Exactly the lines from the one with "Given: Click the Leaderboard trophy icon" to the end of the listing must be repeated, both ends included, with nothing added.
*** Material to process Section Begins ***
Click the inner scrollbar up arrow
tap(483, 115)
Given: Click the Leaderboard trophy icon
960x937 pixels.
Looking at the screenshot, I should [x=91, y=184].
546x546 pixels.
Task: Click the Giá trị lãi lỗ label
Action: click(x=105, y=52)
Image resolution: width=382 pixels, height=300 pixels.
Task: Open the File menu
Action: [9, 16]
*** Material to process Section Ends ***
■ **Written response**:
Given: Click the Leaderboard trophy icon
960x937 pixels.
Looking at the screenshot, I should [x=91, y=184].
546x546 pixels.
Task: Click the Giá trị lãi lỗ label
Action: click(x=105, y=52)
Image resolution: width=382 pixels, height=300 pixels.
Task: Open the File menu
Action: [9, 16]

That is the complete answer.